STUDY TEXT
Yale Bulletin
and Calendar

February 8-15, 1999Volume 27, Number 20




























Dr. Leffell named associate dean of clinical affairs and director of Yale Faculty Practice

Dr. David J. Leffell, medical director of the Yale Faculty Practice for the past three years and a professor of surgery and dermatology at the School of Medicine, has been appointed associate dean for clinical affairs by Dean David A. Kessler.

Leffell also has been appointed director of the Yale Faculty Practice, which represents the clinical activity of more than 650 full-time Yale physicians and provides tertiary care to thousands of patients throughout the region. In his new role, Leffell will have oversight of all clinical and business activity in the Faculty Practice.

The appointment comes at a time when academic medical centers across the United States are responding to major economic forces affecting their operation. Lower reimbursements under managed care, along with changes in the way attending and resident physicians must account for their time, have prompted medical schools to re-examine the way they do business in the clinical sphere. Leffell's primary task, Kessler said, will be to help define the Faculty Practice as an efficient organization that facilitates the research and educational missions of the school.

DATA SHOWN
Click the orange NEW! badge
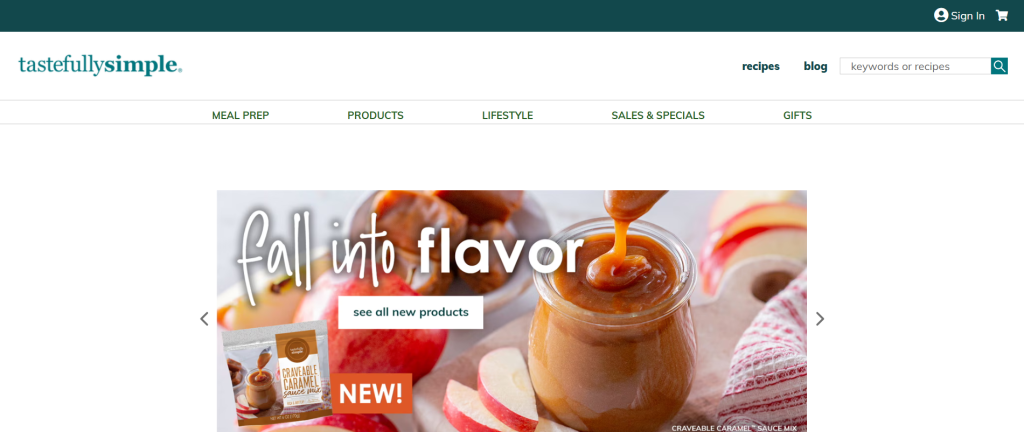Viewport: 1024px width, 432px height. pos(372,393)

TASK INSTRUCTIONS
a) According to the bulletin article, how many full-time Yale physicians does the Yale Faculty Practice represent?
b) List every position the bulletin article says Leffell has held or been appointed to.
c) Please reproduce the part of the bulletin article that opens with the words containing "Leffell also has" and closes with "the Faculty Practice.".
The material comes from a different source than the text.

SOLUTIONS TO THE TASKS
a) More than 650.

b)
- Medical director of the Yale Faculty Practice
- Professor of surgery and dermatology at the School of Medicine
- Associate dean for clinical affairs
- Director of the Yale Faculty Practice

c)
Leffell also has been appointed director of the Yale Faculty Practice, which represents the clinical activity of more than 650 full-time Yale physicians and provides tertiary care to thousands of patients throughout the region. In his new role, Leffell will have oversight of all clinical and business activity in the Faculty Practice.